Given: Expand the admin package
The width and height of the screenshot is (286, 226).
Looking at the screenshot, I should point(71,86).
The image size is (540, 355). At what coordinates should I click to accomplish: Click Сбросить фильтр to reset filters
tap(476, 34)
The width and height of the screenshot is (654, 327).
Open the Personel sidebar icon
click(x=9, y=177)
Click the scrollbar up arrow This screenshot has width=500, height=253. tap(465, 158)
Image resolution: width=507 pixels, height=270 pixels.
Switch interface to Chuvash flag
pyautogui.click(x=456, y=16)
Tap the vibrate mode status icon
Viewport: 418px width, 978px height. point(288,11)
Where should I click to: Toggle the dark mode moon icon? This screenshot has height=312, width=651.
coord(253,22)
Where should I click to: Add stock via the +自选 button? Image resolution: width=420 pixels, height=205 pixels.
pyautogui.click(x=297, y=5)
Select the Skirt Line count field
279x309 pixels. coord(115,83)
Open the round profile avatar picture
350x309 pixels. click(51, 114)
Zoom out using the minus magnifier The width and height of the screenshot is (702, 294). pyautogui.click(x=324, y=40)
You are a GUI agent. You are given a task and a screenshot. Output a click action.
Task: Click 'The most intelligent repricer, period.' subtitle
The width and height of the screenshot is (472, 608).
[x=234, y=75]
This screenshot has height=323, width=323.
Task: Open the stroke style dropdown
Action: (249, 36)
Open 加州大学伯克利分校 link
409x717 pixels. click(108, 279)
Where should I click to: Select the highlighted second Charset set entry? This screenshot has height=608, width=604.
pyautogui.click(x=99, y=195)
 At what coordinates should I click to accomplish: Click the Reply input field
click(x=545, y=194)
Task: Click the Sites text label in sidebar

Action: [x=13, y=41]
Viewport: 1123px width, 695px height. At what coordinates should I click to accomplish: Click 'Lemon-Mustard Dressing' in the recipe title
--*--
## ASSIGNED TASK
Set every line of the data down again, word for word.

## TASK RESPONSE
Given: Expand the admin package
The width and height of the screenshot is (286, 226).
Looking at the screenshot, I should point(71,86).
The image size is (540, 355). At what coordinates should I click to accomplish: Click Сбросить фильтр to reset filters
tap(476, 34)
The width and height of the screenshot is (654, 327).
Open the Personel sidebar icon
click(x=9, y=177)
Click the scrollbar up arrow This screenshot has width=500, height=253. tap(465, 158)
Image resolution: width=507 pixels, height=270 pixels.
Switch interface to Chuvash flag
pyautogui.click(x=456, y=16)
Tap the vibrate mode status icon
Viewport: 418px width, 978px height. point(288,11)
Where should I click to: Toggle the dark mode moon icon? This screenshot has height=312, width=651.
coord(253,22)
Where should I click to: Add stock via the +自选 button? Image resolution: width=420 pixels, height=205 pixels.
pyautogui.click(x=297, y=5)
Select the Skirt Line count field
279x309 pixels. coord(115,83)
Open the round profile avatar picture
350x309 pixels. click(51, 114)
Zoom out using the minus magnifier The width and height of the screenshot is (702, 294). pyautogui.click(x=324, y=40)
You are a GUI agent. You are given a task and a screenshot. Output a click action.
Task: Click 'The most intelligent repricer, period.' subtitle
The width and height of the screenshot is (472, 608).
[x=234, y=75]
This screenshot has height=323, width=323.
Task: Open the stroke style dropdown
Action: (249, 36)
Open 加州大学伯克利分校 link
409x717 pixels. click(108, 279)
Where should I click to: Select the highlighted second Charset set entry? This screenshot has height=608, width=604.
pyautogui.click(x=99, y=195)
 At what coordinates should I click to accomplish: Click the Reply input field
click(x=545, y=194)
Task: Click the Sites text label in sidebar

Action: [x=13, y=41]
Viewport: 1123px width, 695px height. At what coordinates should I click to accomplish: Click 'Lemon-Mustard Dressing' in the recipe title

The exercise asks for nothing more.